Formula 1 (LOS 36.a) # of contracts = (Bt-Bp)/Bf x Vp/(Pf x multiplier) Formula 2 (LOS 36.c) # of contracts = -(Vp x (1+Rf)^t) / (Pf x multiplier) Formula 2 is described as offsetting an equity position with equity futures (assumes that the portfolio beta is equal to the futures beta) to earn the risk-free rate over a time period. But formula 1 should also earn the risk-free rate if beta is neutralized in the first component (portfolio with beta of zero should earn risk-free rate). But formula 1 lacks the (1+Rf)^t factor. In my mind, when paired up with an equity portfolio, the number of futures contracts determined by formula 1 should zero out the beta and earn the risk-free rate. What is the purpose of the (1+Rf)^t factor then? What am I missing?
part 2: you have a portfolio which you want to create synthetic cash out of.
This is explained in the book:
You might be wondering about the relationship between the number of futures contracts given here and the number of futures contracts required to adjust the port- folio beta to zero. Here we are selling a given number of futures contracts against stock to effectively convert the stock to a risk-free asset. Does that not mean that the portfolio would then have a beta of zero? In Section 3.2, we gave a different formula to reduce the portfolio beta to zero. These formulas do not appear to be the same. Would they give the same value of Nf? In the example here, we sell the precise number of futures to completely hedge the stock portfolio. The stock portfolio, however, has to be identi- cal to the index. It cannot have a different beta. The other formula, which reduces the beta to zero, is more general and can be used to eliminate the systematic risk on any portfolio. Note, however, that only systematic risk is eliminated. If the portfolio is not fully diversified, some risk will remain, but that risk is diversifiable, and the expected return on that portfolio would still be the risk-free rate. If we apply that formula to a portfolio that is identical to the index on which the futures is based, the two formulas are the same and the number of futures contracts to sell is the same in both cases.
basically contracts*Pf*multiplier/(1+RF)^t = Vp , if the futures matches the portfolio very closely in terms of their beta.
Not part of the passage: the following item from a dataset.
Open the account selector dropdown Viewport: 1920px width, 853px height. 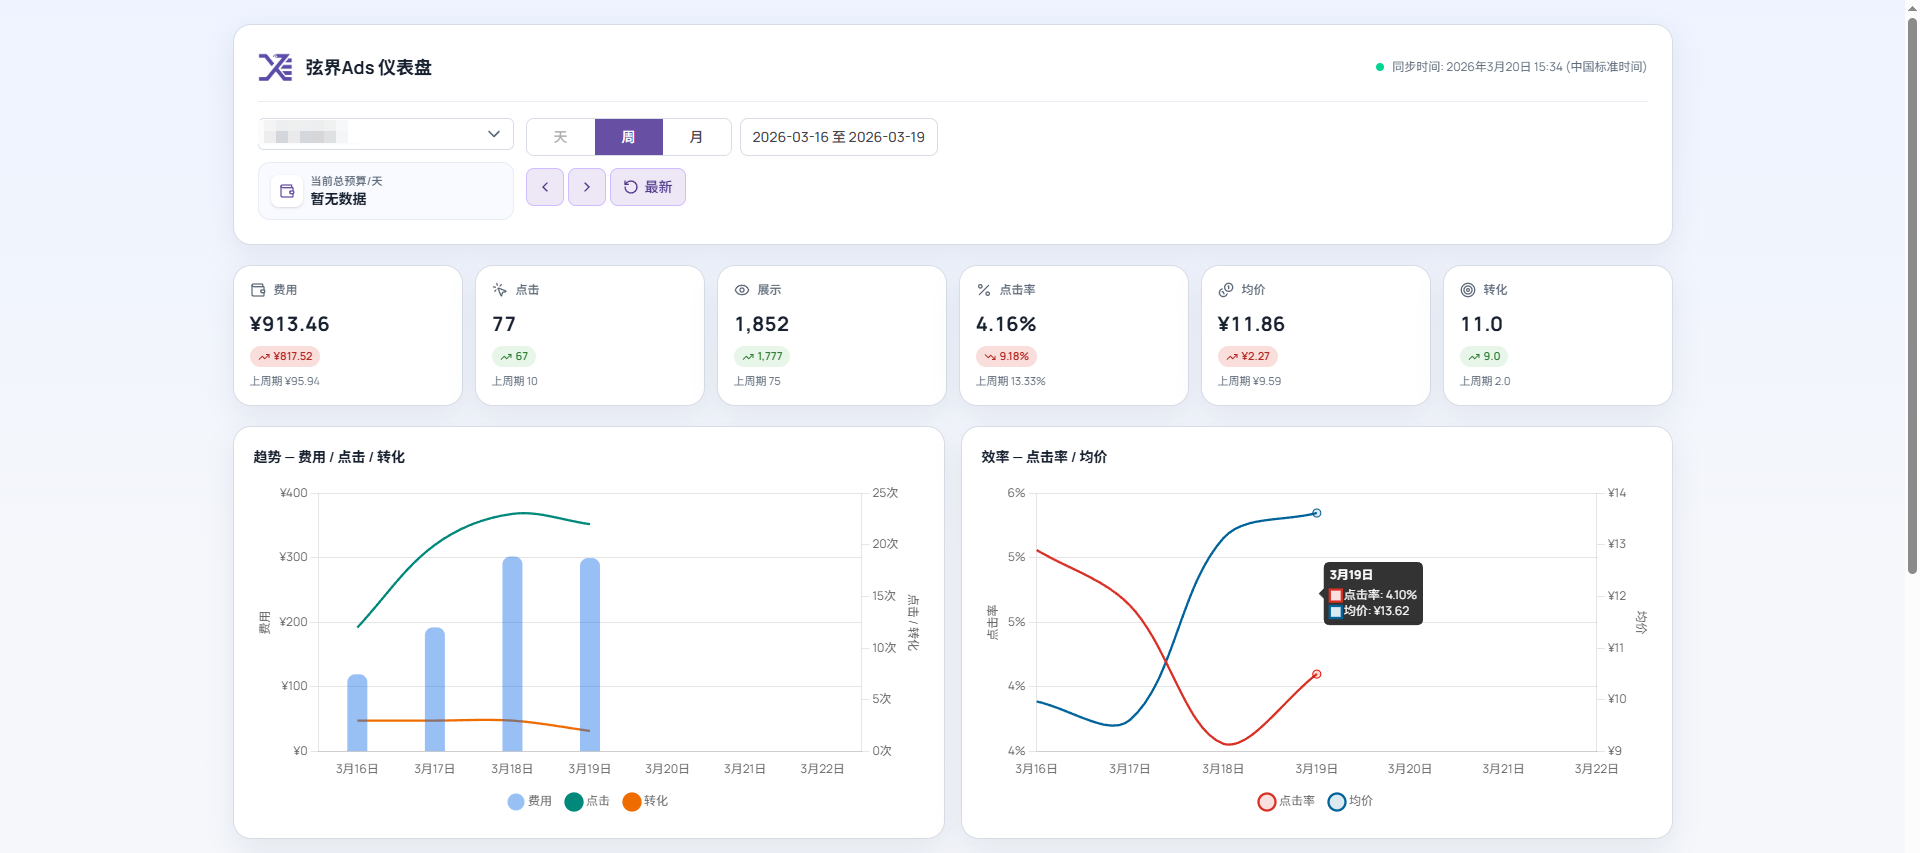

now plug the above into formula 1 ( i.e. set Bt=0 and Bp=Bf and substitute Pf*multiplier with Vp*(1+RF^t)/contracts )
and you will get formula 2 .
Thanks guys. Per cpk123’s response, I set formula 1 equal to formula 2 and removed what was common between both.
Basically, when you set formula 1 = formula 2, you get the below simplified: Bp/Bf = (1+Rf)^t
Index futures and an index portfolio should have *very* similar betas, except for the fact that index futures represent a FUTURE VALUE price, whereas the index portfolio does not. So the ratio of return between the two (and hence, the Beta) should equal (1+Rf)^t.
Formula 1 glosses over this and formula 2 forces you to assume that the portfolio beta and index beta are identical, which would actually be difficult to find in reality.
That said, there’s no way CFAI goes into this level of depth on the exam. Just an indulgence on my part.
thanks ducati , that is good simplification.